Stored entries:
^^^^^^^^^^^^^^^^
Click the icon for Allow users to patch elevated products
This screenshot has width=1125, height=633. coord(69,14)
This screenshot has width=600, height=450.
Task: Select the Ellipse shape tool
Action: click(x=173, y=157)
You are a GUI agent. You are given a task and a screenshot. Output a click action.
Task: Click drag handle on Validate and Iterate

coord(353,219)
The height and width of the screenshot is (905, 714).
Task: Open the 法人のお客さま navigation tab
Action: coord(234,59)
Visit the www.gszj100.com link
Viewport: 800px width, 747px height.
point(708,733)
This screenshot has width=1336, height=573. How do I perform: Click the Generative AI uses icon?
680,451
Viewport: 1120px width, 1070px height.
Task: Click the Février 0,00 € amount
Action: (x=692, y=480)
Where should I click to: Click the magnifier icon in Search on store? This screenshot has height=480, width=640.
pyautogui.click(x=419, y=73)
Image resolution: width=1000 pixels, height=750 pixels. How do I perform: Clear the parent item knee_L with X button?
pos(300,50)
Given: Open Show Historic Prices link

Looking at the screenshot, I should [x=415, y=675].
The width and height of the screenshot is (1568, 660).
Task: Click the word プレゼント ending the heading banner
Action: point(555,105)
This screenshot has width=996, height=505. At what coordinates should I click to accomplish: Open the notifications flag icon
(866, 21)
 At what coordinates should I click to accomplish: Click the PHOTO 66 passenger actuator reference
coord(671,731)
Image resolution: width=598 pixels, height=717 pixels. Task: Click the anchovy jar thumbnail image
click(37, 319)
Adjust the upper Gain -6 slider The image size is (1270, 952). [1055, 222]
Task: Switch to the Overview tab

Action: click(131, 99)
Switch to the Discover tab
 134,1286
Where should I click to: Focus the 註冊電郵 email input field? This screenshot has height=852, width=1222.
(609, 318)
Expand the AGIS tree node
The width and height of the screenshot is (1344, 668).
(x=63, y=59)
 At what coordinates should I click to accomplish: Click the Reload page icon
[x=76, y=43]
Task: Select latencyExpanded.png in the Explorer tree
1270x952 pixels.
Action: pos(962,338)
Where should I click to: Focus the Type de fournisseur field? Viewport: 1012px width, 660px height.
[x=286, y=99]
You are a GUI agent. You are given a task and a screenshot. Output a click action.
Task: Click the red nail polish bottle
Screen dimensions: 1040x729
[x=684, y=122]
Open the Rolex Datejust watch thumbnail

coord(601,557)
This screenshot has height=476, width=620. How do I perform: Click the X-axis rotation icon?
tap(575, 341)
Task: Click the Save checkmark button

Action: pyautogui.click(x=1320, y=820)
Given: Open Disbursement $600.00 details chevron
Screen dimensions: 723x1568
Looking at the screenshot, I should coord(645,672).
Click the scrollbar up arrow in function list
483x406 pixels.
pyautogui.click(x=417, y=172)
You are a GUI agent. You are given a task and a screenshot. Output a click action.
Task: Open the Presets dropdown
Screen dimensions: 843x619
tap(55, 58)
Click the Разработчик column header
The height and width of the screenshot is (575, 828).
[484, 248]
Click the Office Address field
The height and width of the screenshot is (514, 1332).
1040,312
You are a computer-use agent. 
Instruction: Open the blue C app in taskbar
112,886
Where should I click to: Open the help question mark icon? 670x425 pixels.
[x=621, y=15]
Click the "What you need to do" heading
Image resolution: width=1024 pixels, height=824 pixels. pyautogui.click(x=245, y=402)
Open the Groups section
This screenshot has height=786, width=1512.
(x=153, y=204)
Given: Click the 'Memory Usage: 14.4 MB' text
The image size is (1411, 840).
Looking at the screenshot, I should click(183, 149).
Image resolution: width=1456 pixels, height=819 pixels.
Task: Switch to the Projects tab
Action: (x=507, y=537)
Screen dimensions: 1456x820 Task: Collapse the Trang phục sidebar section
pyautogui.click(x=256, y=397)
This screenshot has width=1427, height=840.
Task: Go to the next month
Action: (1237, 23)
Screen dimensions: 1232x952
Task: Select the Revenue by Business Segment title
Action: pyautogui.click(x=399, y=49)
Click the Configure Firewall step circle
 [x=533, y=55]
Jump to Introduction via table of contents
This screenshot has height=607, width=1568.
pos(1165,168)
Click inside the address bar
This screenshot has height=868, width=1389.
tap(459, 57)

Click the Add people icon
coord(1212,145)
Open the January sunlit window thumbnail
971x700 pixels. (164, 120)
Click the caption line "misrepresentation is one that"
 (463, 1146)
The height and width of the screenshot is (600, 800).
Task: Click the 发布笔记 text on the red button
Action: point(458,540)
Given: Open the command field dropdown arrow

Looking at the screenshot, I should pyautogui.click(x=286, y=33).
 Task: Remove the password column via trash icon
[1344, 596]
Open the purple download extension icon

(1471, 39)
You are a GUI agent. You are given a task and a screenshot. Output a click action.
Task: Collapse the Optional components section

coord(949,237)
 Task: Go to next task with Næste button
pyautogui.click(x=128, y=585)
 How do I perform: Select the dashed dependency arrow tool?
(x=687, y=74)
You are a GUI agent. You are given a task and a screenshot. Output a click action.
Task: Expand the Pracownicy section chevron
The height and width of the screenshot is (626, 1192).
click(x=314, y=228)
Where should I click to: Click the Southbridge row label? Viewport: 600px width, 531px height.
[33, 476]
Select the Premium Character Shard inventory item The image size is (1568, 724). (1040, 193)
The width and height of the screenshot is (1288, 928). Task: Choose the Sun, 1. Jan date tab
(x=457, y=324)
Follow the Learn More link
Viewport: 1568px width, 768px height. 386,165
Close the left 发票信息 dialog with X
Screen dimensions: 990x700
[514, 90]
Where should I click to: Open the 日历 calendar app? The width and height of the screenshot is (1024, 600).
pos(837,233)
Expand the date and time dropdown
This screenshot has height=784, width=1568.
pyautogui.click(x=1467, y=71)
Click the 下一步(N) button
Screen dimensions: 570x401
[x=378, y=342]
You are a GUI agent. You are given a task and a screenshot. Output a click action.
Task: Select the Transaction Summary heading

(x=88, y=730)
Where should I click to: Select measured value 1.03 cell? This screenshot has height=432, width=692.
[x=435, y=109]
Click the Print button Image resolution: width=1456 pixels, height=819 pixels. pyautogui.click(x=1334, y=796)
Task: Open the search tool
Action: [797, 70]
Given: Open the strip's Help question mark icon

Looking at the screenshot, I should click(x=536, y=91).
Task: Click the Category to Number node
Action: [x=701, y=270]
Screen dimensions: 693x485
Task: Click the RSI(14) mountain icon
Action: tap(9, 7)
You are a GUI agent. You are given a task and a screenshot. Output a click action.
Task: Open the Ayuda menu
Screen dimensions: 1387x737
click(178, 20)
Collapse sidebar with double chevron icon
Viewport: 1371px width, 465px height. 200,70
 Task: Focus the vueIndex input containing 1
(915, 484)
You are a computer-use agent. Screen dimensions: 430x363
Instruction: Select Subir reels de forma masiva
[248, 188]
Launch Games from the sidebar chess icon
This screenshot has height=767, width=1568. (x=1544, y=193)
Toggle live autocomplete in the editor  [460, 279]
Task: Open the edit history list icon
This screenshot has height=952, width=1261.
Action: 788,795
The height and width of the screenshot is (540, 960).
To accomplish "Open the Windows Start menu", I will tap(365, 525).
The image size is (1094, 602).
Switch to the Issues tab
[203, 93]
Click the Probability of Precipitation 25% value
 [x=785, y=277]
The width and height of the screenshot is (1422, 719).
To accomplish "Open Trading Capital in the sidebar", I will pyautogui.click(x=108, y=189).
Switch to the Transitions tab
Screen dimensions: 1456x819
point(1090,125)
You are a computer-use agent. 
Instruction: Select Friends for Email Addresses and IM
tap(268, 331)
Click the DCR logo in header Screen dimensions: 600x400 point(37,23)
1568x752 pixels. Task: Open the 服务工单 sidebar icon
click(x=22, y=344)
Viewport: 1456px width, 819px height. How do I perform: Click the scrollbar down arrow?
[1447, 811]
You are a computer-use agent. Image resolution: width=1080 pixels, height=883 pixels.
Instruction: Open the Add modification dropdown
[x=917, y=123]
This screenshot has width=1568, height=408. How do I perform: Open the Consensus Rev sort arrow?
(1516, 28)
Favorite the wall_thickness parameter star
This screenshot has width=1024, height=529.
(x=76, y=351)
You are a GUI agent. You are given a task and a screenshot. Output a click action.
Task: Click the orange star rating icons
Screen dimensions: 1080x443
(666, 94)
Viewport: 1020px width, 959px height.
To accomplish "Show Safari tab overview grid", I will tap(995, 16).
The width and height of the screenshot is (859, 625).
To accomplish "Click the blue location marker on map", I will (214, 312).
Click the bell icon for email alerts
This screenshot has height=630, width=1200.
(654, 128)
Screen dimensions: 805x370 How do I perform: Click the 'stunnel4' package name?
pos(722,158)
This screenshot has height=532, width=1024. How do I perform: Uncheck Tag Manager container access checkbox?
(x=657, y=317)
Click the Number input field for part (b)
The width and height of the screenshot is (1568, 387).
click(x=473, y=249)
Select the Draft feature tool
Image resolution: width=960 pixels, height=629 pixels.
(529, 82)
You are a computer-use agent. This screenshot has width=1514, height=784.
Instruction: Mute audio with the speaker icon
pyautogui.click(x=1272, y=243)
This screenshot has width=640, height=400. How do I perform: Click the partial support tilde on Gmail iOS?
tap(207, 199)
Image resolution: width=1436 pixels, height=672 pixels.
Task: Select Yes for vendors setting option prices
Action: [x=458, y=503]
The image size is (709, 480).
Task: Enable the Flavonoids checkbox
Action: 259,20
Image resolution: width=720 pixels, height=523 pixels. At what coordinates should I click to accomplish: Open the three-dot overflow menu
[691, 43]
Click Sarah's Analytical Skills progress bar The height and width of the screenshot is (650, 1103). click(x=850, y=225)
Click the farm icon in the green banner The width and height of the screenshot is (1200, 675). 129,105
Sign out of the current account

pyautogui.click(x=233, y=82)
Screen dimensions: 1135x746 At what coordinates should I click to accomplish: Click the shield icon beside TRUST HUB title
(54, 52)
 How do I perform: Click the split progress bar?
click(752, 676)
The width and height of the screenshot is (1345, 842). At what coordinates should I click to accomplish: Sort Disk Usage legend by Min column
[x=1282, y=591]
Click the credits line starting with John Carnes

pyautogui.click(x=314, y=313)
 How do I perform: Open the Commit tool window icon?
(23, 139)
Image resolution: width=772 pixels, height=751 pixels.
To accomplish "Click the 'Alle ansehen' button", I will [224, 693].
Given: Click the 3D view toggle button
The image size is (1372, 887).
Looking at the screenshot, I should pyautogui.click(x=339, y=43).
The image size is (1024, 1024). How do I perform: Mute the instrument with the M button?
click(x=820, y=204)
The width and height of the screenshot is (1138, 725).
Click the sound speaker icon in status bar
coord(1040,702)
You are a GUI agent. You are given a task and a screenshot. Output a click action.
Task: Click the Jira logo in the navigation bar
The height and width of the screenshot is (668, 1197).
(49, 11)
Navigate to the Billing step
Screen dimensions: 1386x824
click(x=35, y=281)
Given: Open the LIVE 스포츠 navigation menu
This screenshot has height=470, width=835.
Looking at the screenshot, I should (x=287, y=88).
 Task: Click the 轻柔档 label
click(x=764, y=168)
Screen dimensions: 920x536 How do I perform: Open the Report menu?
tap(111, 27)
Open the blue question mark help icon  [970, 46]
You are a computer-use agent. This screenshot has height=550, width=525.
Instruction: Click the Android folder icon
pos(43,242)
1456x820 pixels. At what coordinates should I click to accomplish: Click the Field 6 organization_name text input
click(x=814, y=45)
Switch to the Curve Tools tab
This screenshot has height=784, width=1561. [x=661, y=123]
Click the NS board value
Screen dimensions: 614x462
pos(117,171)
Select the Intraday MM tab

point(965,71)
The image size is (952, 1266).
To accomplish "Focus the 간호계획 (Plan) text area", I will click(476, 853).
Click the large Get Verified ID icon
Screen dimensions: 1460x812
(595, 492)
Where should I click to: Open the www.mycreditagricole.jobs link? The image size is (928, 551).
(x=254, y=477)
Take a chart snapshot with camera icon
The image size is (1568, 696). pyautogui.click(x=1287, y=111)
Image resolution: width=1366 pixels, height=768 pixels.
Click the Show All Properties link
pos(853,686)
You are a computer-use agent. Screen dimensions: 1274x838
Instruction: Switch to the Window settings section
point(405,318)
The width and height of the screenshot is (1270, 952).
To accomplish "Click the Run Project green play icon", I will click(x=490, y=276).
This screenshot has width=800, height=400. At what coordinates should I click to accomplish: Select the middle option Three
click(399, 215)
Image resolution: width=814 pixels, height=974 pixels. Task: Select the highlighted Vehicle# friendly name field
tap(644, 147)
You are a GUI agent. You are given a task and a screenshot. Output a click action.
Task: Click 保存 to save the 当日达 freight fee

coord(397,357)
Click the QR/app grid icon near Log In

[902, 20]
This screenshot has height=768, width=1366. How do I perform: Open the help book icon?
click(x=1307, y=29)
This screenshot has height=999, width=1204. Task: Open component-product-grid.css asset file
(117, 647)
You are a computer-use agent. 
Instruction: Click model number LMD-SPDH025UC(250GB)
^^^^^^^^^^^^^^^^
Do this: Reproduce word for word everything from the first of the lines above down to and including the line containing "Action: click(x=173, y=157)".

The completed task:
Click the icon for Allow users to patch elevated products
This screenshot has width=1125, height=633. coord(69,14)
This screenshot has width=600, height=450.
Task: Select the Ellipse shape tool
Action: click(x=173, y=157)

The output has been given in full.